**Exercise details**: Select every line of the records that contains the string "Expand", and copy those lines. Case counts.
** Start **
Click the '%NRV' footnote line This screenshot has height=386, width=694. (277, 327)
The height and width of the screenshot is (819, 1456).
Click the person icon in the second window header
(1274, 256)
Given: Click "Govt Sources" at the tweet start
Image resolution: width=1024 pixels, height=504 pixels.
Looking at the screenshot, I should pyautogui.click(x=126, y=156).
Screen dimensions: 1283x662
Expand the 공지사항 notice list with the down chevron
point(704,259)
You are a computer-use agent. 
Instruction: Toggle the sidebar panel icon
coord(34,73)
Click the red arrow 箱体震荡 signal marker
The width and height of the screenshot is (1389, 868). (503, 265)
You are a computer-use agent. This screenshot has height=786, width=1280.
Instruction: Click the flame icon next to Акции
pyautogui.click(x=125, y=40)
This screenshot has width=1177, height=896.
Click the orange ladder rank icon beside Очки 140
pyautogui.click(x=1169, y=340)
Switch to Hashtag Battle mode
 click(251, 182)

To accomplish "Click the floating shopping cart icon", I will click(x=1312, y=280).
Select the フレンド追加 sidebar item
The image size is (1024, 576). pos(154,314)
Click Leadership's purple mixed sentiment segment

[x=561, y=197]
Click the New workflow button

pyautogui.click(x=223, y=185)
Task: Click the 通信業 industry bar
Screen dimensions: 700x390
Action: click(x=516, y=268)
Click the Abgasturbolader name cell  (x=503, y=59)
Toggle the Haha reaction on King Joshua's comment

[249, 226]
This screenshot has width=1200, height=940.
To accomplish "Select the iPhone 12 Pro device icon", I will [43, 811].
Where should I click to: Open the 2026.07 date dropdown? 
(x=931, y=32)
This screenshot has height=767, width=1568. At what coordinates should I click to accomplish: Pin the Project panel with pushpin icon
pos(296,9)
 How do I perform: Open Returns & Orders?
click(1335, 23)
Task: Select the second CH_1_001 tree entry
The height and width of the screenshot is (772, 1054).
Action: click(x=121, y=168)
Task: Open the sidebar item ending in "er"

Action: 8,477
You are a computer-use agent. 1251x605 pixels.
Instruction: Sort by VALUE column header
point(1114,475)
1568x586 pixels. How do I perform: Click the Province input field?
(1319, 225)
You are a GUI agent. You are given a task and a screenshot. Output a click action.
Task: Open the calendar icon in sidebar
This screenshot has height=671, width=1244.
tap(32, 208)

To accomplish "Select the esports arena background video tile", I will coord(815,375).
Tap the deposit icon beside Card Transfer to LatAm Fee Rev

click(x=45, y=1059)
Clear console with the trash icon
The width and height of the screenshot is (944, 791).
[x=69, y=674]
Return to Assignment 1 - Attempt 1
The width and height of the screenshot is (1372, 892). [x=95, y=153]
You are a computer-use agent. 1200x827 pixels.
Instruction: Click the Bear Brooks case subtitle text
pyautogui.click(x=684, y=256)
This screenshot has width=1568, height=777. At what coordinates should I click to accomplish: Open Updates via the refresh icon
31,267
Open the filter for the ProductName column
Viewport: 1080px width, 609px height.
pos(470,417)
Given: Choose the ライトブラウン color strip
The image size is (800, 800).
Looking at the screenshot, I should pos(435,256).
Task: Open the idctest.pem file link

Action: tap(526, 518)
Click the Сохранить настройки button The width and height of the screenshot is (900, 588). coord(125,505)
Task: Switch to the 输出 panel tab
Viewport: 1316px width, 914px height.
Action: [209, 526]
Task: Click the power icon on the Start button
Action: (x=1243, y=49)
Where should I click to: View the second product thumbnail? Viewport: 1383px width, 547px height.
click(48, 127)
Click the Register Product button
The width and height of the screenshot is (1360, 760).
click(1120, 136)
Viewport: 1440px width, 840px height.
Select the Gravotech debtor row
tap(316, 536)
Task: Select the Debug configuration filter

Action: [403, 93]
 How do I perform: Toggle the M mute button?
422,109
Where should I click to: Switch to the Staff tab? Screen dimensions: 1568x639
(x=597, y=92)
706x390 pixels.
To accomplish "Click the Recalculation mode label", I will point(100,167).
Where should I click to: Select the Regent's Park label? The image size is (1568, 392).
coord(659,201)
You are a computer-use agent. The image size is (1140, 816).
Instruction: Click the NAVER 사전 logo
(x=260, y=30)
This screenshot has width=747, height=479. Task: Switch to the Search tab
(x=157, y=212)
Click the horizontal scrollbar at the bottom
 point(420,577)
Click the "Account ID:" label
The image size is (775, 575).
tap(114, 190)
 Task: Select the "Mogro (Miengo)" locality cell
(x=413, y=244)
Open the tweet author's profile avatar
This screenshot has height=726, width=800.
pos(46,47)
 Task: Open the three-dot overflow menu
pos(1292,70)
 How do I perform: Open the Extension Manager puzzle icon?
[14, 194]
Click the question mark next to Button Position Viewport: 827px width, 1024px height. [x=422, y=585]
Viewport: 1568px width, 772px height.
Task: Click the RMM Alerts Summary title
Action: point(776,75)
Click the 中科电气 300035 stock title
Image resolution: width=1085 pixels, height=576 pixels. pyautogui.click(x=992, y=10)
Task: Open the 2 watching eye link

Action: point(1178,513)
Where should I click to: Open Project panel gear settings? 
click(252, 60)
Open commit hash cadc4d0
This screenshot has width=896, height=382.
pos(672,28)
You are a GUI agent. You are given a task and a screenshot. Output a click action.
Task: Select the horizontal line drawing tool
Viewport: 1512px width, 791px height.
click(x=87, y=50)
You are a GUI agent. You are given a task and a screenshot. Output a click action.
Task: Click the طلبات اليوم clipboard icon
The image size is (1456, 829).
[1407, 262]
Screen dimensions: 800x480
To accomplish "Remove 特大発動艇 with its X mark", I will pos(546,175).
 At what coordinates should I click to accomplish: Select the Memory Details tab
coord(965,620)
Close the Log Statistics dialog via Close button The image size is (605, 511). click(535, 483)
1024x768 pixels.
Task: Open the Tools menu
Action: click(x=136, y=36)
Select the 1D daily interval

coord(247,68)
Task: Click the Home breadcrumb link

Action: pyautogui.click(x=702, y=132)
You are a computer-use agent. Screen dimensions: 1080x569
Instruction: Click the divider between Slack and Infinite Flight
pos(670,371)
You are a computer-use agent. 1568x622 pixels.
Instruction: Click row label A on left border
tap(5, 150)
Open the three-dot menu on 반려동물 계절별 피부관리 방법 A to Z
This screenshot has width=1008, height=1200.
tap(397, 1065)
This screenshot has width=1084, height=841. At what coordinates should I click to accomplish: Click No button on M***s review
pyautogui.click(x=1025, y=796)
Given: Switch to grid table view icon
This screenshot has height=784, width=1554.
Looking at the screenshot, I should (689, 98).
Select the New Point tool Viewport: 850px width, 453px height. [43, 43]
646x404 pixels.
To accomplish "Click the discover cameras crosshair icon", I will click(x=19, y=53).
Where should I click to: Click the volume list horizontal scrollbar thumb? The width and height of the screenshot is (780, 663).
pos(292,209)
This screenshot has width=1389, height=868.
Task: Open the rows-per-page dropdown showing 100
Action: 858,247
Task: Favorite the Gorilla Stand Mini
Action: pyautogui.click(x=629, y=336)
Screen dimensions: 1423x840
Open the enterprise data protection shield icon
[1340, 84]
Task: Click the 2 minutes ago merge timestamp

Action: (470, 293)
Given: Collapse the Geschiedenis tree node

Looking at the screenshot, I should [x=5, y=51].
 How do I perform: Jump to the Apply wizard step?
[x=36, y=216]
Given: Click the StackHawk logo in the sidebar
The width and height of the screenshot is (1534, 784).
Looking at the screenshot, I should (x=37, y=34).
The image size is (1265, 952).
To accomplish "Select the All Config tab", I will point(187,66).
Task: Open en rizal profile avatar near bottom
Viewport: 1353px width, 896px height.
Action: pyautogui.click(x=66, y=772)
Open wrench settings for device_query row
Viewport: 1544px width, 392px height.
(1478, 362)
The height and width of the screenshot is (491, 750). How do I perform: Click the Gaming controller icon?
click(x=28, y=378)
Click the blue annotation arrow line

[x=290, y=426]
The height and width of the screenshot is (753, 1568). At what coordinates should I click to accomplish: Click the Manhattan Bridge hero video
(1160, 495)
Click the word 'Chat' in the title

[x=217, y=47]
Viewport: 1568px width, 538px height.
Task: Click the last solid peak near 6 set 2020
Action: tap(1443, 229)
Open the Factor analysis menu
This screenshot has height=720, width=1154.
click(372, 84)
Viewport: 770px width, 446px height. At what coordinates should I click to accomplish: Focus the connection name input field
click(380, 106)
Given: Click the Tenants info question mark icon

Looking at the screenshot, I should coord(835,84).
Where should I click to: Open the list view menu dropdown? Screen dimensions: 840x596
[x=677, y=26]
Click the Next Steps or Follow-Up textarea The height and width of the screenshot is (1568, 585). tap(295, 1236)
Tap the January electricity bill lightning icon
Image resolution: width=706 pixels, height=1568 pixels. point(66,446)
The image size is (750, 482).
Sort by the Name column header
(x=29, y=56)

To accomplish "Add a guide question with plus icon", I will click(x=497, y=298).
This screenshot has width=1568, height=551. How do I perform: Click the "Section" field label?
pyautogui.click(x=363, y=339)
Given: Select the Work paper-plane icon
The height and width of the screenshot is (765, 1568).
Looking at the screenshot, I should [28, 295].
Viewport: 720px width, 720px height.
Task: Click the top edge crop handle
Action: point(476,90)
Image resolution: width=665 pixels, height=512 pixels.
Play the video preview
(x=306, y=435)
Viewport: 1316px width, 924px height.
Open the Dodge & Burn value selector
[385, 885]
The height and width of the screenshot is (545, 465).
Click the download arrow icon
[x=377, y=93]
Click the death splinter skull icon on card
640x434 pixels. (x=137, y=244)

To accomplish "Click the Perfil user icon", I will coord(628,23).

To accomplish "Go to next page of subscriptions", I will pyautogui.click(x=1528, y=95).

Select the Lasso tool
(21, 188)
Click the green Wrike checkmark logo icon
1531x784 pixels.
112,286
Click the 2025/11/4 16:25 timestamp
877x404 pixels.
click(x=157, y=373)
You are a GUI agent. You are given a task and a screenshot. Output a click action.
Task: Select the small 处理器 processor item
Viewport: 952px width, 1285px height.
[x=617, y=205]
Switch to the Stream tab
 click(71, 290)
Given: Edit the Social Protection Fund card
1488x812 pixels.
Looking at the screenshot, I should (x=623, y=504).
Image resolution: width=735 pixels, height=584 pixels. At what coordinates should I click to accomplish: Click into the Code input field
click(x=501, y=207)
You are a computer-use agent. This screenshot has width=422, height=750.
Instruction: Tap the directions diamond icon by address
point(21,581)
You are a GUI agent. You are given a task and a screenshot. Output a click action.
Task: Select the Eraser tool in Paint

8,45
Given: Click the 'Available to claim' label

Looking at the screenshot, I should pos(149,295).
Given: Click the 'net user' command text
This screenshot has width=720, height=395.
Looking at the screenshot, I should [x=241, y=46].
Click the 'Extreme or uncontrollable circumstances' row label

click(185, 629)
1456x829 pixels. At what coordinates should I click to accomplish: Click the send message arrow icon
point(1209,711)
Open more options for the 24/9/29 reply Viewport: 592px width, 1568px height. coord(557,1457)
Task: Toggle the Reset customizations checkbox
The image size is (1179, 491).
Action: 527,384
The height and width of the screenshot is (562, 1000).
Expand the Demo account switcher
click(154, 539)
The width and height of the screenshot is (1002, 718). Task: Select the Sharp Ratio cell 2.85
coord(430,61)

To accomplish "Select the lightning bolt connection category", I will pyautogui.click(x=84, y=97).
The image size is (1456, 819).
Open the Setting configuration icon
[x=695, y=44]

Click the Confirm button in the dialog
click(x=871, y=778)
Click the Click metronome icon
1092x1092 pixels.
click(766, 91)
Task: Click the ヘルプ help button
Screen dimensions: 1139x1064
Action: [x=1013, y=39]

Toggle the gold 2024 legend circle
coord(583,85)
** End **
**The completed task**:
Expand the 공지사항 notice list with the down chevron
Expand the Demo account switcher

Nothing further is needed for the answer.